一話 物語の始まり
一話 物語の始まり 1
携帯のアラームの音が鳴り響く。
拓は携帯を手に取り、眠たい眼をこすりながらアラームを解除する。
「まだ、眠たい…」
のっそりとベッドから立ち上がり伸びをしてカーテンに手を伸ばした。
「んん……、まぶし」
朝陽がまぶしくて反射的に手で目を隠す。
外は青い空が広がっていた。
快晴だ。
田畑が広がっていて、隣には小川が流れている。
空を見て、今日も一日頑張ろうと思い、自分の机に向かった。
真っ黒のノートパソコン眠たそうな顔が映りこんでいる。
パソコンを起動して立ち上がるまでの間、学校へ行く準備を始めた。
すると拓の部屋に近づいてくる足音が聞こえてくる。
「はーい。いいですよ、明美さん」
「おはよう、拓ちゃん。わあ、寝癖ひどいよ~? 一階に下りて、顔洗ってきたらどう?」
柔らかな口調の女性が入ってくる。
一時的に手を止め、入ってきた彼女に顔を向ける。
「そんなに寝癖ついてます? 準備が終われば下ります」
藤森明美(ふじもりあけみ)。彼女の名前だ。拓の身の回りの世話や、家のこと全般をしてくれている。いわゆる家政婦というやつだ。
長い髪は、彼女のおっとりとした様子を表しているかのように、軽くウェーブがかかっている。目は少したれ気味で、細い。それだけで優しそうな感じがする。エプロンをしているから、おそらく朝早くから家のことをしてくれていたのだろう。
「拓ちゃん。洗濯物とシーツだけもらっていくね~」
部屋の入口近くの洗濯物が入ったカゴをもって、明美は部屋から出て行った。
学校に行く準備を再開した拓はスクールバッグに筆記用具やノートを入れ、椅子に座った。

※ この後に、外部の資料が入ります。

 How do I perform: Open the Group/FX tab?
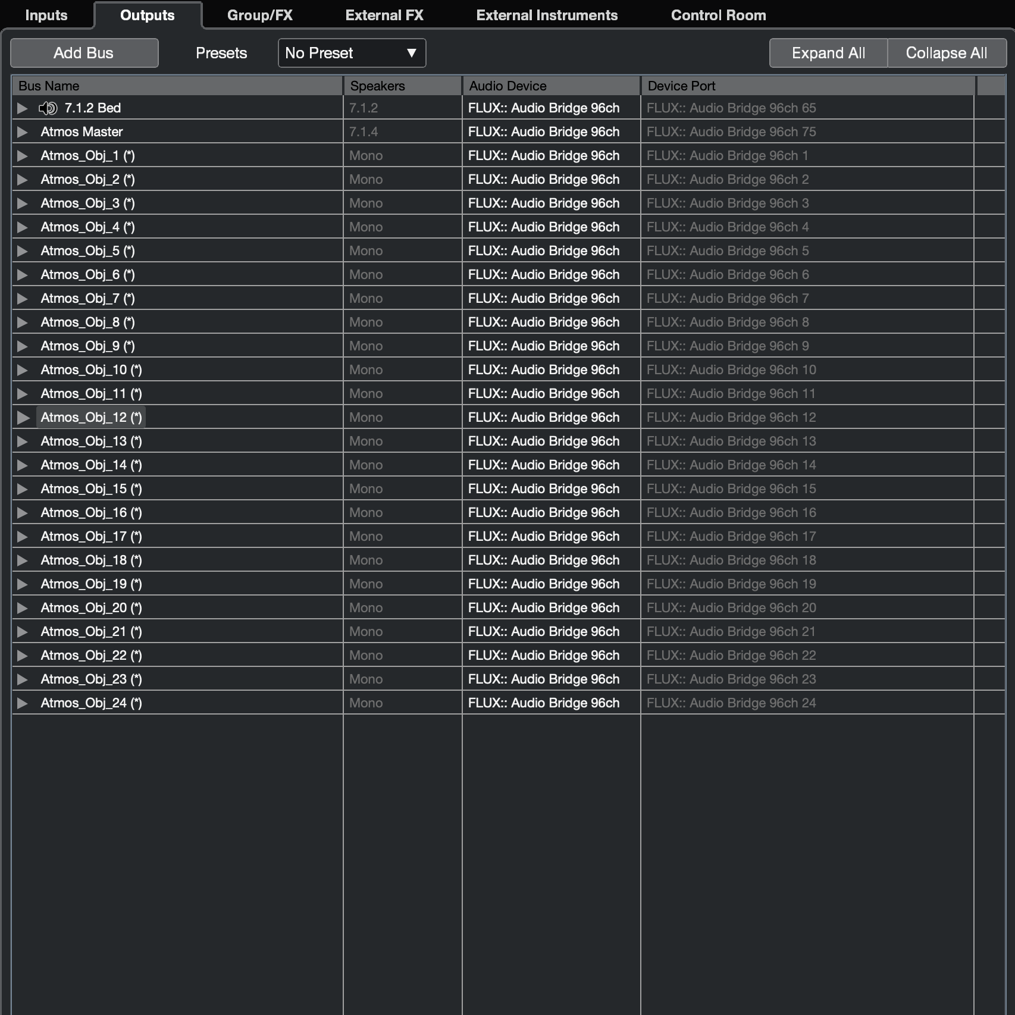click(260, 15)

昨日の夜にまとめていた春休みの課題をUSBメモリにデータを移動する。USBを取り外し、パソコンをシャットダウンした。
「昨日のうちにデータを移動しておけばよかったかな」
拓の通っている学校はデータでの課題提出が可能なので、拓はデータ提出を選んでいた。
ため息をつき、まとめた荷物を持って一階におりる。階段の一段目に荷物を置き、洗面所に向かった。
鏡の前に立った拓は明美に寝癖がひどいといわれた理由が分かった。
四方八方にはねた髪をみて、ため息が出た。
「これは濡らすだけじゃ、なおらないなあ」
お湯が出るようにしてシャワーに切り替え、髪を濡らした。
「うぅ。まだお湯になってなかったか……」
充分に温めたと思ったが、まだ温く身震いした。
ある程度、髪の水気を切り、そばに置いていたタオルを手に取った。
軽くドライヤーを当てて乾かすと、鏡にはすっかり寝癖の直った自分の顔が映っていた。薄めの眉毛に少し細めの目。全体的にシュッとしている。同年代はニキビに悩まされているらしいが、そういったことで悩んだことはない。
歯磨きが終え、リビングに向かいソファに座った。
テレビをつけて朝のニュースを確認する。
『次は、最近起きている連続殺人事件についての情報です』
元気に笑っていたアナウンサーは真面目な表情になる。
声が発せられるまでの間、テレビに少しの沈黙が訪れた。
『昨夜新しく変死体が、見つかりました。上半身だけが残されており、その他の体の部位が見つけることが出来ませんでした。大量の血が現場に残っていただけだったとの事です。警察は付近の捜索を行なっています。いまだ犯人の手がかりが見つかっておらず――』
拓は少し落胆し、想像通りといった様子でそのニュースを聞いていた。後ろから話しかけられるまで、拓は思考を巡らせていた。
「拓ちゃんも気を付けないといけないよ~。いつ事件に巻き込まれるかわからないから」
明美は先ほどまで外で洗濯物を干していたのか、両手で籠を持っている。拓は考えることをやめて明美のほうを向き、口を開いた。
「そうですね。事件は、僕たちが住んでいる西区に集中していますし。注意します」
拓の住んでいる島、代白島は東西南北で区画が分けられている。各区画は住居区画や、商店街などになっている。
拓はソファから立ち上がり、棚からコップを取りだし台所に向かった。
明美は洗濯カゴを置き、拓のほうに近づいてきた。
「ああ、お茶、私が入れますよ~。拓ちゃんは、ゆっくりしていてください」
拓はコップを明美に渡し、テレビに向きなおって、別のチャンネルに変えた。